The Past Year

Looking back over the past year, I think that tiny little newborn-turned toddler has taught me a thing or two...


Birth - September 2010
- Having a baby has made me an emotional basket case. But gosh, do I love it more than life itself.
2 weeks
- Being a stay at home mom was something I was born to do. Not because its easy for me or that I am super good at it (ha ha ha), I just know this is what I am supposed to be doing right now in my life. And I wouldn't trade it for the world. Gordon B. Hinckley said it best when he said "women who make a house a home make a far greater contribution to society than those who command large armies or stand at the head of impressive corporations." And that is not because commanding armies or managing businesses are not important - they are. But everything starts in the home. People begin to become who they are in the home.  And that is where my greatest priorities lie - in my home. Does this mean that those who are not stay at home mom's are not doing their best? Absolutely not. And just because you are one does not make you better than those who aren't.
1 Month
- Its kind of important to get dressed and leave your house once in a while. Maybe if I would have left my house more than like, twice, that first month I wouldn't have been so emotional? Maybe.
2 Months
-Hold your baby as much as you can. You cannot spoil a newborn and they need to be with you.
Babywearing makes a more confident baby - not a more dependent/clingy one.
3 Months
-The dishes and laundry can always be done later. But the time to play with and snuggle your baby will pass. Read books and sing songs without watching the clock. Make time to play without worrying what people will think about the state of your house. Take advantage of those "little moments" because that is what makes up the majority of our lives, and they pass all too quickly.
3 Months
-When the baby is sleeping, mama should be sleeping. Especially when baby is up 12 times a night. I didn't do this enough. Oh how I long for sleep...
4 Months
-Learn to be in tune with your baby. Your baby was sent to you for a reason and you are entitled to inspiration on how to raise that baby.

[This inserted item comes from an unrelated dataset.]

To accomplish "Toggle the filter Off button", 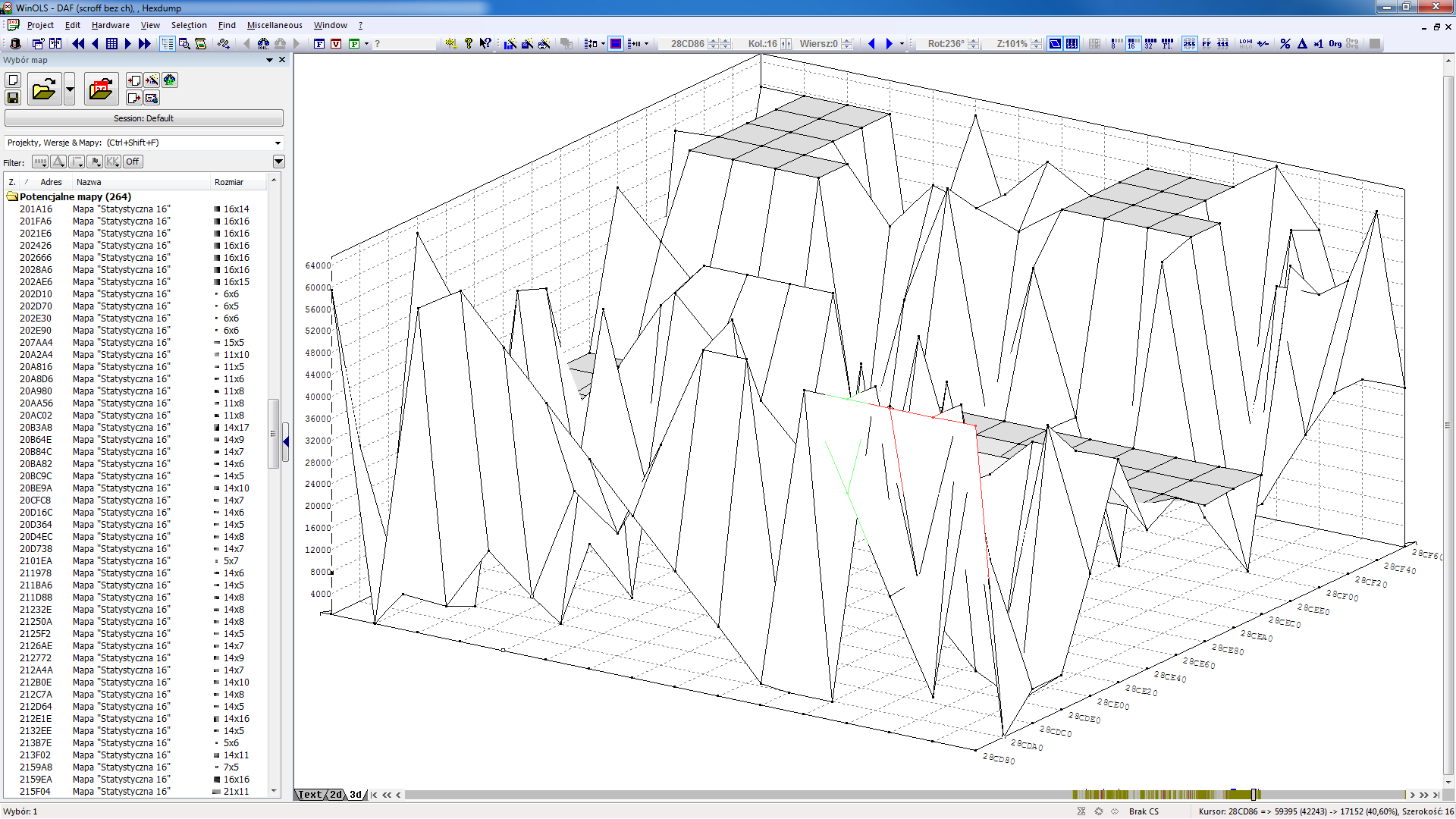I will point(133,162).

Don't get too hung up on everyone else's advice and what so and so's baby is doing right now. Trust your gut.
5 Months
- On the other hand, don't be afraid to take others advice sometimes. Doing so won't make you less of a mom or mean that you don't know what you are doing. Just make sure it's something you feel good about.
6 Months
-You can function on a lot less sleep than you think you can. 
-Babies have a certain outfit that they will have blowouts in every.single.time. you put them in it. Just stop putting them in it.
7 months
-It's not how the baby gets here that matters - - its the love that you give him or her once they are here that does.
8 months
- Keep things simple. Todays world is so full of e.v.e.r.y.t.h.i.n.g. Ways to make your child smarter - toys that flash, sing and dance for your entertainment - movies that teach your child for you - How to improve "this" and how to get rid of "that"... Sometimes it is pretty intimidating to raise a kid in this world and try to keep up with all that is out there. But do you ever notice how a kid will spend 30 seconds playing with that "brain-enhancing" toy you just bought, but then carry your keys or chapstick around for hours? I've just learned that simpler is better. And for some reason I find myself applying this in all areas of raising miss Hadley. When I am faced with a dilemma or a question, my mind automatically thinks "well how did people used to do it? before they had ____?" Usually that gets me the answer I am looking for and helps me to keep a "back to the basics" way of thinking.
- I can't have my newborn baby in a crib. I just can't do it. I think its some weird thing in my DNA.. because it feels physically impossible.
9 Months
-We, as women, are pretty darn judgmental and I wish we would stop comparing ourselves to everyone else. Take breastfeeding for example. I love it - I really really do. I hope to breastfeed everyone of my children, and I don't plan on stopping at a year. And I really think that it is the best option out there if it is an option. But that doesn't mean that if a mom gives her baby formula she is less of a mom. It doesn't mean that I am a better mom because I do nurse my baby. We need to stop beating ourselves and other people up just because they're lives are different than ours.
10 months
- Cloth diapering is so much better than I ever thought it would be
- Always, always, always carry a second outfit, even after the "blow out" stage has passed. Because the one time you don't, you will need one.
11 months
- Families are so incredibly important and vital to our children and our society. This year has taught me, more than ever, how important the role of a mother and father are.
Almost 12 months

3 comments:

in morse code said...

Gems! all of it! you are such a great mom! thanks for all of your advice. So nice to be doing this with people who have done it before me especially YOU! Happy birthday hadley!

Kristin said...

happy birthday hadley!!! :) This was a beautiful post. I loved all of it. Esp. #8

smwaters said...

Happy Birthday, Hadley! We love you being in our family. As Presley would say, I ---- U.